In 2015, 7,286 megawatts of solar power was installed in the United States, a jump of more than 1,000 megawatts over 2014. The booming industry still faces significant headwinds. Natural gas prices have plummeted in recent years, driven largely by a new technology called hydraulic fracturing, or fracking, which allows increased domestic production.

“The supplies are much larger than we thought some years ago,” says Brenda Etheridge Brickhouse, vice president of environment for TVA. “If you think about the solar megawatts competing with the megawatts on the grid, which are comprised of a lot of different things, those prices on the grid are lower because gas prices are currently so low.”

That’s good news for carbon dioxide emissions, as natural gas releases 50-60 percent less CO2 than coal, when burned in a state-of-the-art, combined-cycle turbine plant, such as the one that is under construction in Memphis to replace the coal-burning Allen Fossil Plant. But that’s not the whole story. Natural gas is comprised largely of methane, which is roughly 30 times more efficient at trapping heat in the atmosphere than CO2. If the natural gas distribution system is too leaky, the climate-change benefits disappear.

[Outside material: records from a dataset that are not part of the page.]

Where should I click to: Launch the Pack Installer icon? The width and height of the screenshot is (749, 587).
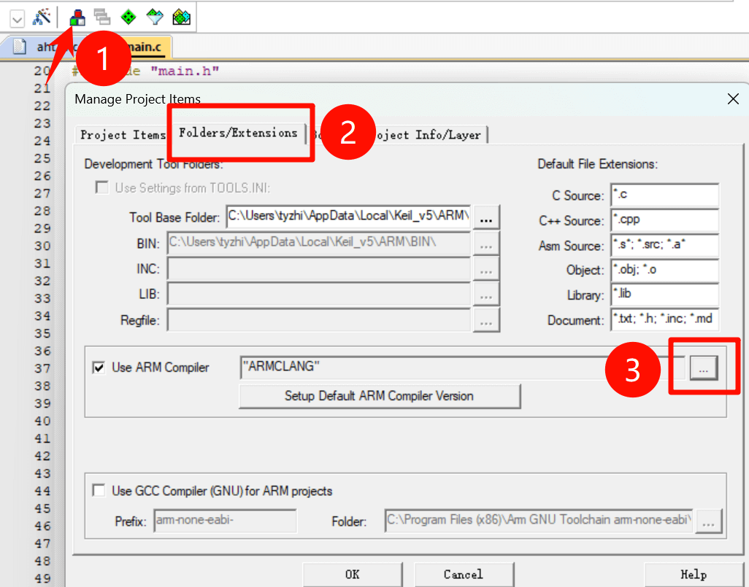point(181,16)
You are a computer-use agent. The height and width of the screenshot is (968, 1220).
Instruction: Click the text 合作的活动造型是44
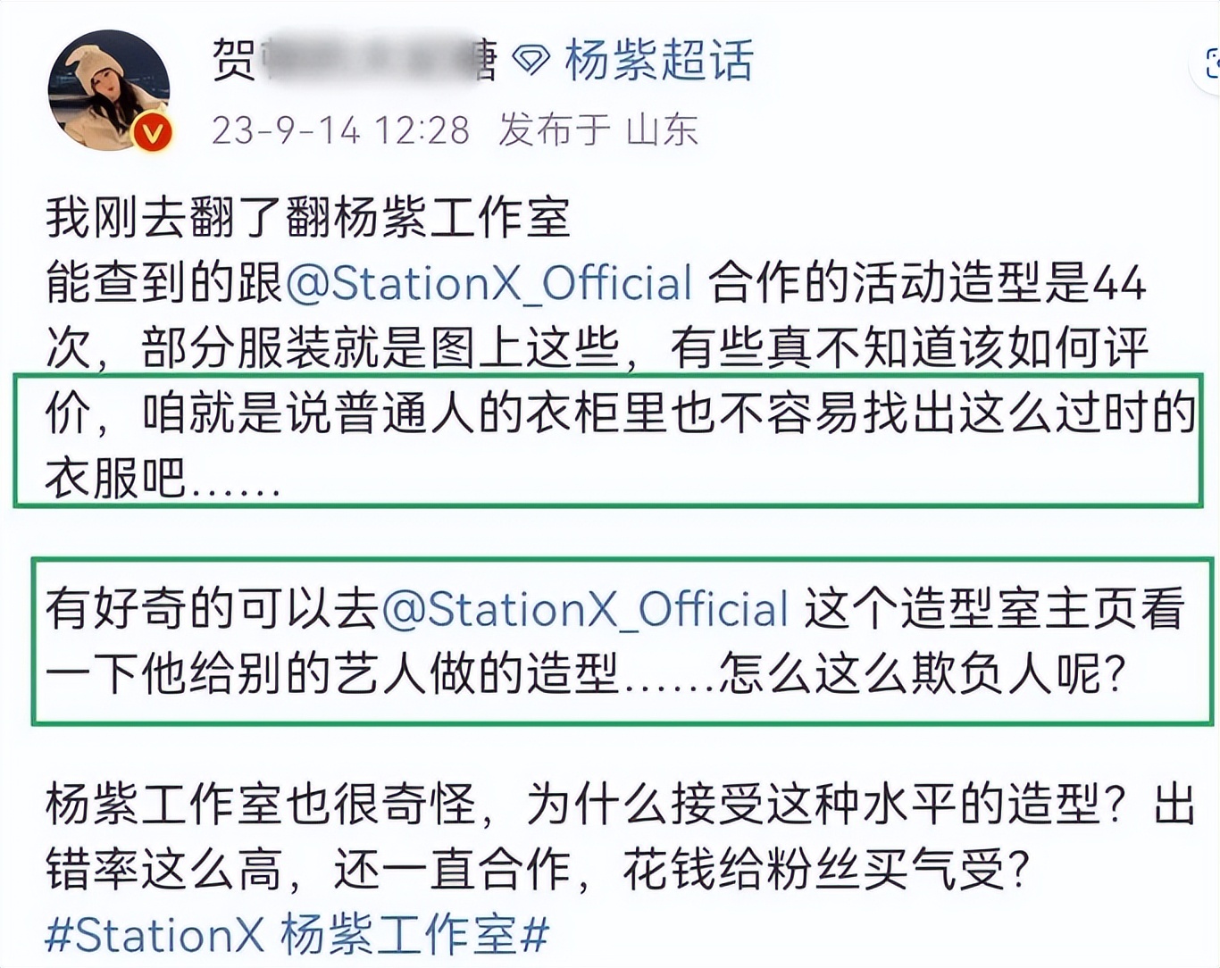tap(926, 283)
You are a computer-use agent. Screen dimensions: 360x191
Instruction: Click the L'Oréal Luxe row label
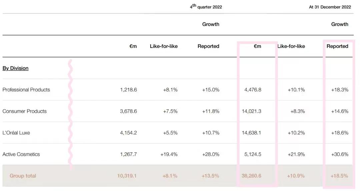[16, 133]
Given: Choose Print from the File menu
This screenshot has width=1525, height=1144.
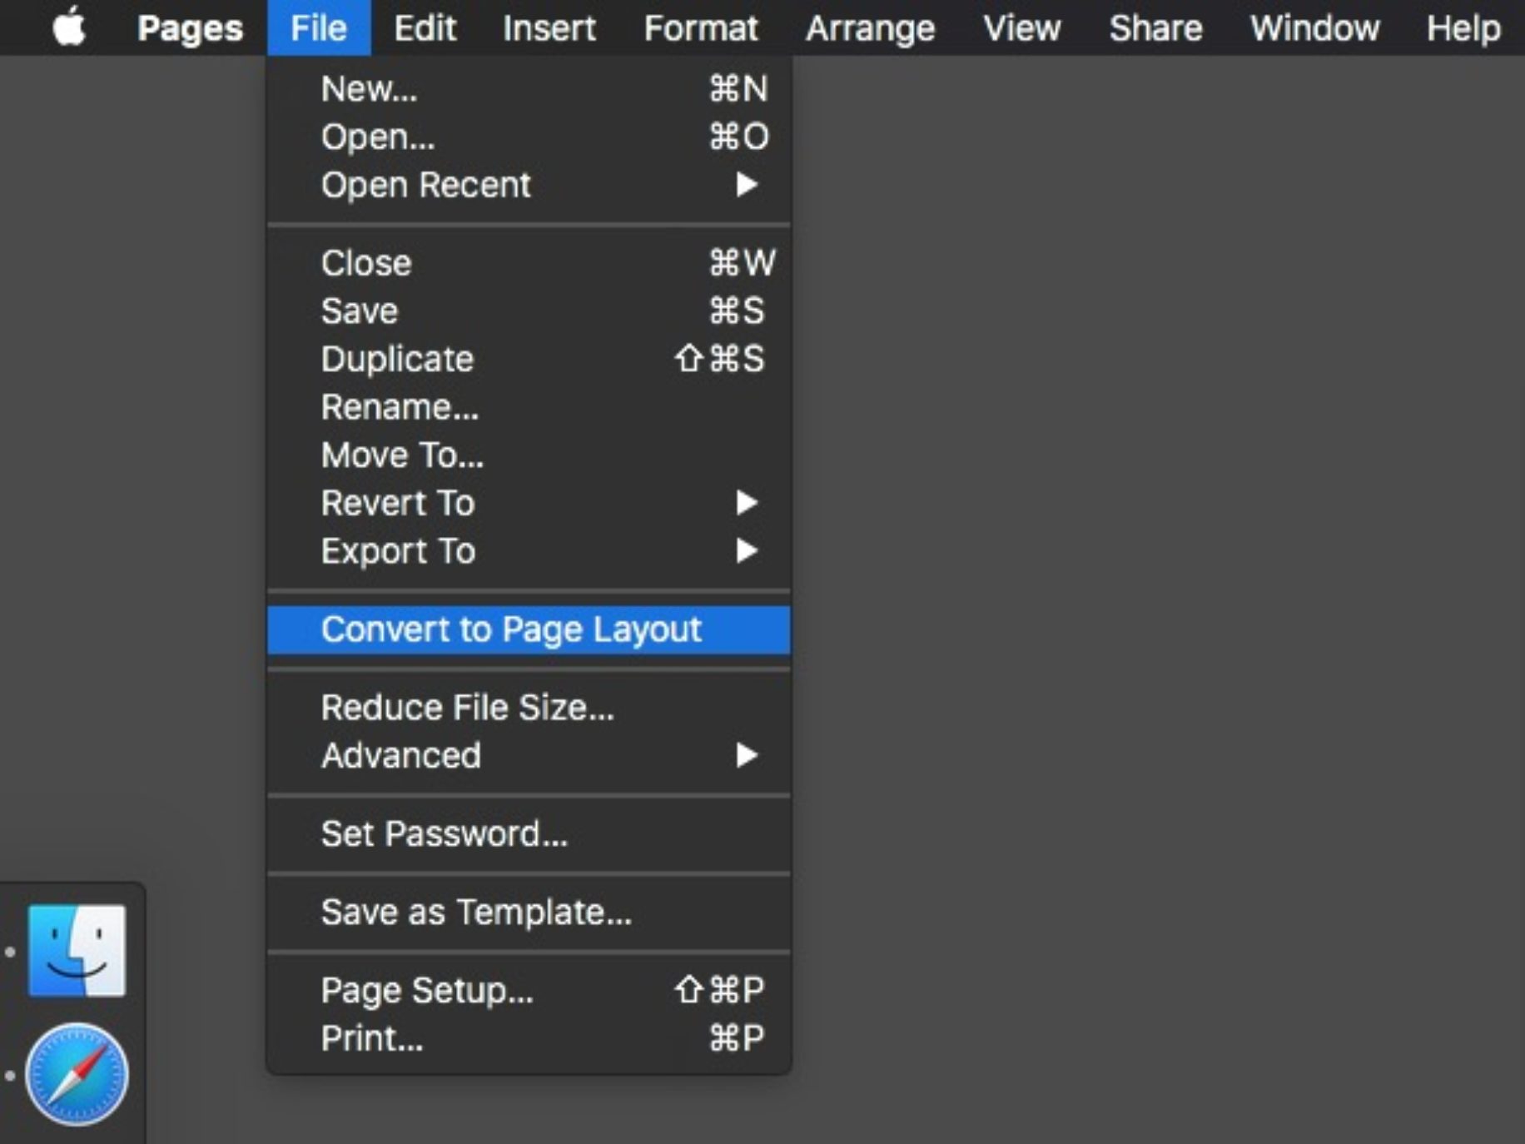Looking at the screenshot, I should (x=372, y=1037).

The other problem solar is facing is the most obvious one: The sun doesn’t always shine. On cloudy days, solar plants produce less electricity; at night, they produce none. Siler’s backyard solar shed has a battery to store the electricity produced in the daytime for use at night, but the electrical grid has no such storage capacity. Conventional batteries do not scale efficiently enough to store sufficient energy to power the grid overnight. Since wind, the other major renewable power source, also faces the same intermittency problem as solar, a race is on to improve batteries and develop new storage technologies. The outcome of that race could determine the future of human civilization.

Room For Optimism

A preliminary TVA study indicated that a solar plant big enough to replace the coal burning Allen Fossil Plant would cover an area roughly the size of Bartlett. That is not as daunting as it sounds, given that there are plenty of spaces inside the city where panels could be installed with a minimum of disruption. MLGW’s Williamson notes that the second-largest solar array in Memphis is “on the Memphis Bioworks parking garage on Union, which is almost as big as the Agricenter.”

And there is plenty more room for solar build-out, says LightWave Solar’s Johnson. “We’ve got a lot of black asphalt parking lots that would be nice to have shaded in the summer, with solar panels producing electricity at the same time.”

But TVA, tasked with supplying power to 9,000,000 people, many of whom are among America’s poorest, could not afford to wait for the outcome of the battery race. Natural gas is the current fuel of choice as the utility retires its fleet of coal-burning plants. “50 percent of our power supply will be carbon-free by 2020,” Brickhouse says.

Conservation efforts are also bearing fruit. “GDP and economic development used to be perfectly correlated to electricity use,” Brickhouse says. “That’s changing. We’re decarbonizing the electric system, but energy efficiency is a big part of it. We’re seeing energy efficiency really come to be material in that space.”

As MLGW’s Williamson says, “The greenest power is the power you don’t use.”

For solar industry observers, the future is brighter than ever. “[TVA] should recognize the benefits of solar,” LightWave’s Johnson says. “They don’t have the risk of nuclear installations. It’s not dirty like coal, and you’re not captive to fuel prices. Right now, natural gas is down, but it’s going to come back around once everybody is hooked on it. It’s fuel. These are all different forms of risks that other forms of power have that solar doesn’t have.”

TVA is definitely warming to the logic of solar. This week, the utility announced that it is partnering with the Navy on a new 53-megawatt solar project in Millington, which will be the largest single installation in the state.

“There’s not a one-size-fits-all solution,” UT’s Patterson says. “That’s the approach that we’ve taken as we support research in these areas. It needs to be a situation where you’re not looking to replace everything with solar, but you could replace some subset with solar. But we do need to have more energy come from renewable sources. That I’m sure of.”